[Dataset records]
- - - - - - -

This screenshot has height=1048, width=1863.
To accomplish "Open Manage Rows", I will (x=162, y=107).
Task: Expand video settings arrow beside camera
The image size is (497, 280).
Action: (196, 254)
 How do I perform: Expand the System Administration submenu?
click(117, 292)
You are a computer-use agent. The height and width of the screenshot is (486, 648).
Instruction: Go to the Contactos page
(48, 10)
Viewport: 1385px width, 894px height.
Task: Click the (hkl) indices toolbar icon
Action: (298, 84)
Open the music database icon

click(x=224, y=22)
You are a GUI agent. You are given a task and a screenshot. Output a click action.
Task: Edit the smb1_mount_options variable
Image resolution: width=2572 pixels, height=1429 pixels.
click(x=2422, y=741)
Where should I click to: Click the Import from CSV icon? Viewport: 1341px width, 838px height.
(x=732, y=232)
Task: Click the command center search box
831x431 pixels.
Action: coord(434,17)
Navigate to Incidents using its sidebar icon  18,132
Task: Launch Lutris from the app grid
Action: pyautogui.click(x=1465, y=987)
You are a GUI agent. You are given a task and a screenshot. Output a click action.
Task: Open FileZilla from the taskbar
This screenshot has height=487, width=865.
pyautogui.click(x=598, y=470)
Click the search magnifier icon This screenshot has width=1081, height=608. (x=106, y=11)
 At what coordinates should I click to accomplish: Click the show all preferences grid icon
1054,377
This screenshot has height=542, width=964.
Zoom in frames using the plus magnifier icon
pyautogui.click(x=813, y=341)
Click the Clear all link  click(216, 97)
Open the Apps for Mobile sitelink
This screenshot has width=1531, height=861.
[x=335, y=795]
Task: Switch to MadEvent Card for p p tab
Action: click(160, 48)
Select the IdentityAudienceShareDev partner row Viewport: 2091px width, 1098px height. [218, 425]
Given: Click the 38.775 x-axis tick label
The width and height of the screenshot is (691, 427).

- - - - - - -

**What needs to be done**
In the entries above, one line contains "You are a computer-use" and another contains "Task: Click the command center search box". Reproduce exactly those two lines and the lines between them, nothing else.

**Answer to this problem**
You are a computer-use agent. The height and width of the screenshot is (486, 648).
Instruction: Go to the Contactos page
(48, 10)
Viewport: 1385px width, 894px height.
Task: Click the (hkl) indices toolbar icon
Action: (298, 84)
Open the music database icon

click(x=224, y=22)
You are a GUI agent. You are given a task and a screenshot. Output a click action.
Task: Edit the smb1_mount_options variable
Image resolution: width=2572 pixels, height=1429 pixels.
click(x=2422, y=741)
Where should I click to: Click the Import from CSV icon? Viewport: 1341px width, 838px height.
(x=732, y=232)
Task: Click the command center search box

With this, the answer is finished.